I look back on the shambles of my life and can not believe some of the crap I am going to have to answer for when I knock on those Pearly Gates.  Those of you who know me now only think you know me.  My mother always said "Your never really know anyone, you only know OF them.  You know what they let you see."  But here is the kicker on that:  I have let people see my kind, loving, caring side so long that I have become that person!  Who would have ever thought that the little girl growing up on Strong Street in a run down shack with an outhouse in the back  and no running water would ever be a respected member of any thing?  And yet, here I am!  When my sisters came for Kenneth's service they did not stay and visit.  (The largest chapel at Imperial Gardens was full and people were left outside.) They went home the same day.  The sole comment made was "Louella has a life out here that we know nothing about."  And that sister was right.

I do have a life with friends and acquaintances and respect from my peers.  That is something I never had in Kansas.  I was always just Louella, Chris's daughter.  Louella, Donna's sister.  Bob's cook. Some body's mom.  Some body's Aunt.  I guess that is good, but this is better.  Now that I am old, I can be selfish.  I can play Scrabble on a Saturday afternoon.  I can sleep through Jeopardy!.  I can have a sink full of dirty dishes.  I can smell the roses and kiss the wind.  I can pet my cat and dream of all the things I am going to do someday.  Who was it that said, "Of all the things of mice and men, the saddest of all is what might have been."?

I am not quite ready for the Angel of Death or the grim reaper, but when it comes, and it surely will someday, I will embrace the trip.  It is some place I have never been and I think it is just over the rainbow.  There I will see my loved ones and it will be wonderful!  I will get to meet Mother Teresa and Martin Luther King, Jr., Hank Williams, and all the people I have admired and loved for so long.

So enjoy my blog while it is here!  Hug your children.  Pet your dog.  Sing in the shower.  But most of all, get your house in order.  If you hurt someone, tell them you are sorry.  If you love someone, tell them.  Yesterday is gone and tomorrow never comes!

_Data records_.
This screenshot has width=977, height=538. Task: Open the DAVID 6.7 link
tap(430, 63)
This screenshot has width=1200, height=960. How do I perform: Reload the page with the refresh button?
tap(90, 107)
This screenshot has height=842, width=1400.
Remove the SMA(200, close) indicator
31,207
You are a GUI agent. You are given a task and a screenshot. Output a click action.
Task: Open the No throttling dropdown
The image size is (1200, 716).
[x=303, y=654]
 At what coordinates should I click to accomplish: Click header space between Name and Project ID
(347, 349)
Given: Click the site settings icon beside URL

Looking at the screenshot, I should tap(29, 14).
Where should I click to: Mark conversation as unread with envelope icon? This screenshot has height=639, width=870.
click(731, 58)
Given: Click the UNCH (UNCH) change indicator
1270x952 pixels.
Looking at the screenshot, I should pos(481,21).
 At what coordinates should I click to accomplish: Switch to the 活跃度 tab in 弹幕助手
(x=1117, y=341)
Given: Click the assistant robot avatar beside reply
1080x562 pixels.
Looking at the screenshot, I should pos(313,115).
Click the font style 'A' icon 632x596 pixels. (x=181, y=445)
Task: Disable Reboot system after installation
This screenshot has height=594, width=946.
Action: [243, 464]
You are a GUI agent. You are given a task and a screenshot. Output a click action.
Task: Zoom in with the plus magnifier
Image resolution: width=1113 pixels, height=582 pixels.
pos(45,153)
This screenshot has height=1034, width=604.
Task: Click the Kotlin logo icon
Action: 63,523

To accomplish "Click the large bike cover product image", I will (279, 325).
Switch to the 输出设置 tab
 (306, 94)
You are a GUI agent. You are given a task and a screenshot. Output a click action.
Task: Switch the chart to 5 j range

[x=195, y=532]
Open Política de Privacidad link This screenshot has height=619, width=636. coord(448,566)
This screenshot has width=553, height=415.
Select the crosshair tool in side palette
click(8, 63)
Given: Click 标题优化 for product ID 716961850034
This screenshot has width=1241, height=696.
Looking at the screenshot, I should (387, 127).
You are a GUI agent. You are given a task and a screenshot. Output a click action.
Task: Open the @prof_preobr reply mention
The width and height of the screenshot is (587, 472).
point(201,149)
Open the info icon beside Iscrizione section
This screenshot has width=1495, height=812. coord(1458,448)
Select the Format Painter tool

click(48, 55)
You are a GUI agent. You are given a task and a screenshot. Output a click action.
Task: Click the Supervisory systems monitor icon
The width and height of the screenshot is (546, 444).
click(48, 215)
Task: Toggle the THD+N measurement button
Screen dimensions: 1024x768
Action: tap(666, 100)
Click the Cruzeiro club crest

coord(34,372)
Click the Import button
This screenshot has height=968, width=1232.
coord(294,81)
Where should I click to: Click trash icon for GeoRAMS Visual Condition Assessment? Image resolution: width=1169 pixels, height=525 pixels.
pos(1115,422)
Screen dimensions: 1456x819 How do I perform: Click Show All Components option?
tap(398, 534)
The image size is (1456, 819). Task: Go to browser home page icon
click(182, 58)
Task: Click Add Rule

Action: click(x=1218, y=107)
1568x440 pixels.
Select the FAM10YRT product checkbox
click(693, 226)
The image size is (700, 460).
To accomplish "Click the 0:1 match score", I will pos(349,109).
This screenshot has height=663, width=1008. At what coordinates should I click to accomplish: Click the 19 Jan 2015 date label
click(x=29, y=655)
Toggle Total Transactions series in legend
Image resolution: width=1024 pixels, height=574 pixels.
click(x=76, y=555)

_Objective A_.
Answer these questions about the blog post:
(i) What street did the writer grow up on?
(ii) How long did the writer's sisters stay when they came for Kenneth's service?
(iii) Which three people are named as ones the writer will get to meet?
_Objective B_. Pick up the blog post after its last sentence and write a continuation in the same voice.
The records are separate material and have no connection to the blog post.

_Response A_.
(i) Strong Street.
(ii) They went home the same day.
(iii) Mother Teresa, Martin Luther King, Jr., and Hank Williams.

_Response B_.
Peace to all!  

Friday, February 15, 2019

How do you eat an elephant? One bite at time!

I live in a 2400 square foot house.  I live all alone.  Every thing in this house is mine.  I have 2 floor looms and enough fiber to cover this acre of ground.  I have never thrown a magazine away.  House plants thrive every where.  2 couches, 2 recliners, 9 sewing machines and 64,000 yards of fabric.

I have a garage that is big enough to hold a full size commercial gravel hauling truck and trailer.  I have a tin shed that holds a full size car and 7,000 jars as well as a heavy duty rototiller, high wheel weed whacker, lawn mower and 7 weight sets without the bars.  Not to mention enough bug spray and weed killer to annihilate  half of the county.

My problem is this:  I want to sell everything and move into a small, one level apartment in town.  So where do I start?  I thought downstairs would be the place.  No.  All that fabric and machines I use.  The next level up is the weaving room and if I could just sell those 2 looms, but then what would I do with all that fiber?  And I make stationary.  I need that stuff.

Next comes the ebay/sales/spare bedroom/storage area and toy room.  Are you getting the picture?  At one point I decided that the only hope was to just drop dead and let the kids sort it out, but I could almost see the burning pile out back and them throwing me on top so I could enjoy my treasures throughout eternity!  But then this morning I seen a shared post that hit the nail on the head.  It was shared by Margaret Velveteen and it hit home with me.    OK, I tried to copy and paste and that is not working for me, so I will give you the gist of it.

"Anything worth doing is worth doing poorly...because doing it poorly is better than not doing it at all."
"Do things halfway.  Now you are doing 100% better than you were before."

Now what I take from this is that all my setting around procrastinating is getting me now where.  I have been in the "sell this damn place and move into town" mode for a couple years now and absolutely nothing has moved one inch!  So, the Patty daughter has been here for a few days and we have talked about this.  Well, I have damn near talked it to death, so today is the day that I am going to start eating that elephant!  And every day, I am going to take a bite out of it and some day (The good lord willing and the creek don't rise!) I will actually be able to look around and see bare floors and empty walls.

I am going to be just like that little ant that moved the rubber tree plant!  I have high hopes!  High apple pie in the sky hopes!  Whoops!  There goes another rubber tree plant!

Course you know I am as full of shit as a Christmas goose, don't you! And I may have had a sip or 2 from the vanilla bottle!  But I guess the journey of a thousand miles begins with one step.  Wish me luck, because I am going to need it.  Come this fall when the leaves start to fall you are going to see that "FOR SALE" sign in front of this house or I will know the reason why.

And does anyone want 8 very old geese?  They are free to a good home!

Thursday, February 14, 2019

But can I really know you?

I woke up this morning to the realization that something a friend told me many years ago should be my mantra.  I had once more been disappointed by someone I trusted and I said, "I really thought I knew him better than that."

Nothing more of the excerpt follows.